Set tasks:
a. Copy the passage of the SFTP article starting at "In computing, the" and ending at "in VPN applications.".
b. Decide whether each statement below agrees with the SFTP article. Answer yes or no for each and quote the words of the article that settle it.
(i) SFTP was designed by the IETF as an extension of SSH version 2.0.
(ii) SFTP runs on port 21/TCP.
(iii) The IETF Internet Draft says the protocol can be used only within SSH-2.
━━━ Selection
SSH File Transfer Protocol
- Abbreviation: SFTP
- Purpose: File transfer
- Developer: IETF SECSH working group
- Introduction: 1997; 29 years ago
- Based on: Secure Shell (SSH)
- OSI layer: Application layer (7)
- Port: 22/TCP

= SSH File Transfer Protocol =

Network protocol that provides file management over any reliable data stream

In computing, the SSH File Transfer Protocol, also known as Secure File Transfer Protocol (SFTP), is a network protocol that provides file access, file transfer, and file management over any reliable data stream. It was designed by the Internet Engineering Task Force (IETF) as an extension of the Secure Shell protocol (SSH) version 2.0 to provide secure file transfer capabilities, and is seen as a replacement of File Transfer Protocol (FTP) due to superior security. The IETF Internet Draft states that, even though this protocol is described in the context of the SSH-2 protocol, it could be used in a number of different applications, such as secure file transfer over Transport Layer Security (TLS) and transfer of management information in VPN applications.
━━━━━━
━━━ Dataset records
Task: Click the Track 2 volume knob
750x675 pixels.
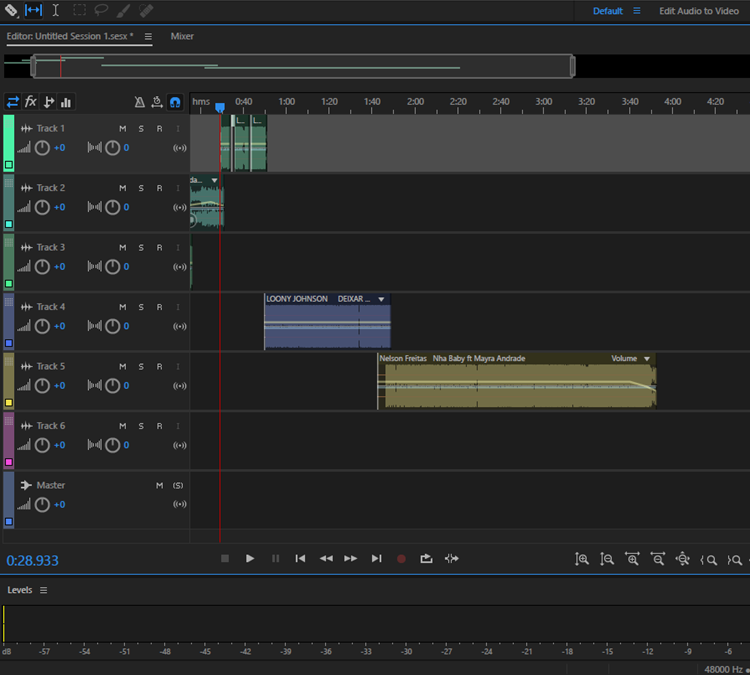Action: point(42,207)
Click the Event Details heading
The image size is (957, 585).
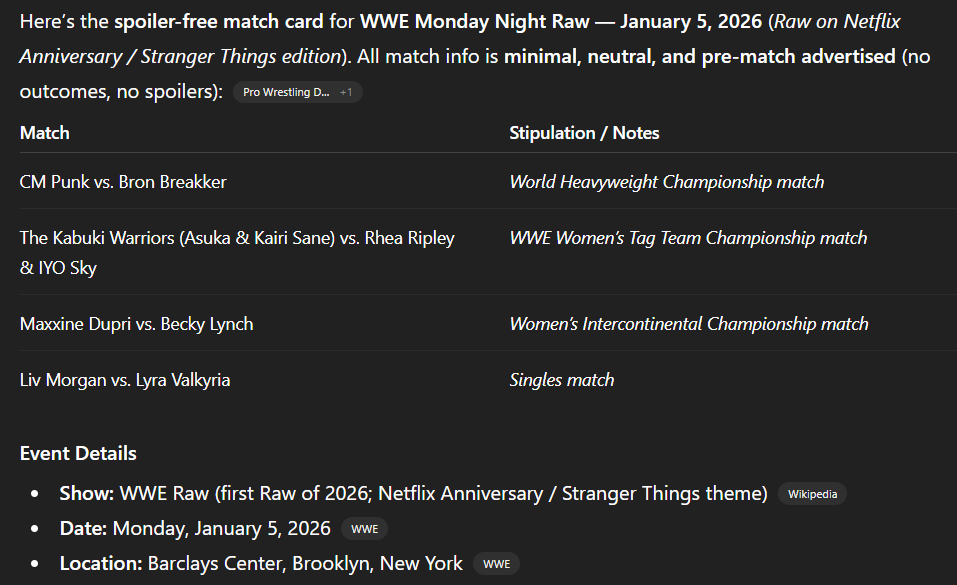(x=78, y=454)
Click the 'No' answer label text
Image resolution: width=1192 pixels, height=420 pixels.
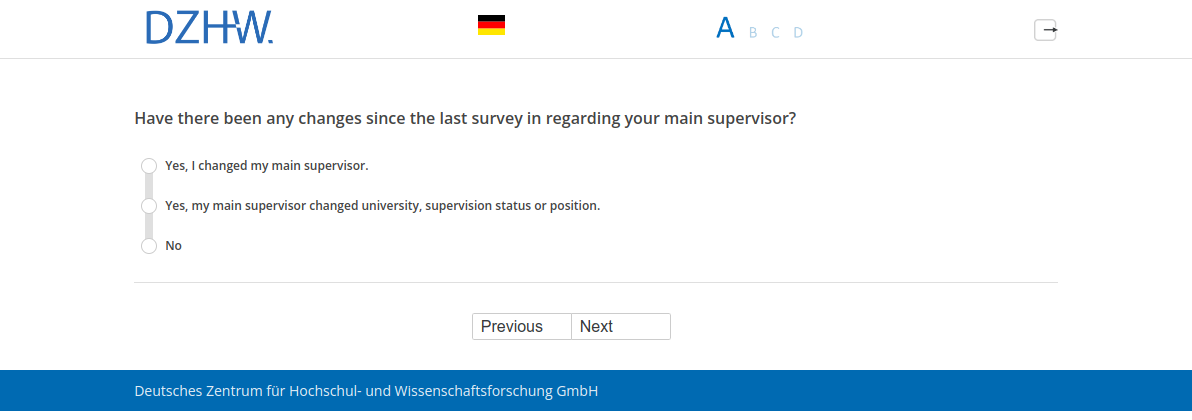click(173, 246)
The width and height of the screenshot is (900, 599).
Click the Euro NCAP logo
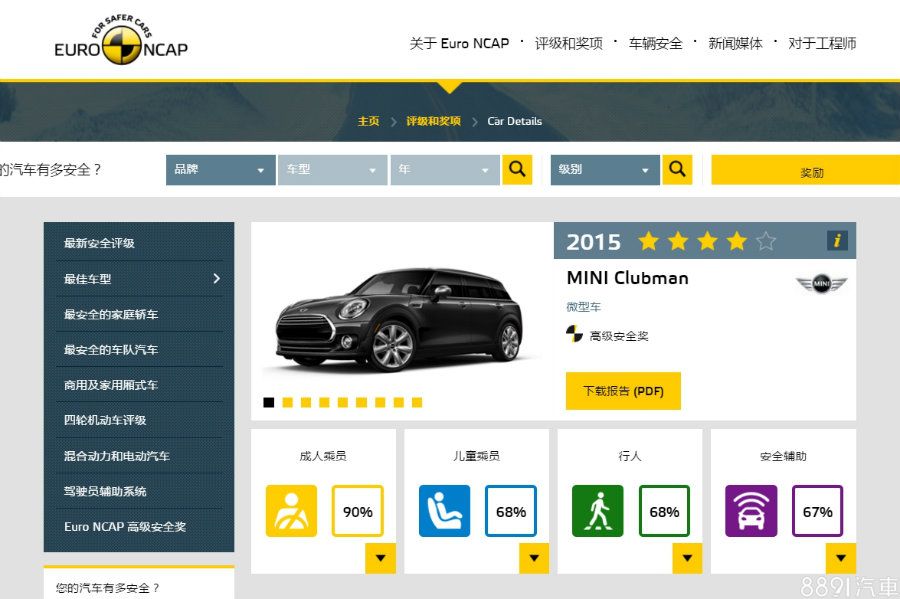(121, 42)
━━━━━━
Answers given:
a.
In computing, the SSH File Transfer Protocol, also known as Secure File Transfer Protocol (SFTP), is a network protocol that provides file access, file transfer, and file management over any reliable data stream. It was designed by the Internet Engineering Task Force (IETF) as an extension of the Secure Shell protocol (SSH) version 2.0 to provide secure file transfer capabilities, and is seen as a replacement of File Transfer Protocol (FTP) due to superior security. The IETF Internet Draft states that, even though this protocol is described in the context of the SSH-2 protocol, it could be used in a number of different applications, such as secure file transfer over Transport Layer Security (TLS) and transfer of management information in VPN applications.

b.
(i) Yes: "It was designed by the Internet Engineering Task Force (IETF) as an extension of the Secure Shell protocol (SSH) version 2.0"
(ii) No: "Port: 22/TCP"
(iii) No: "it could be used in a number of different applications"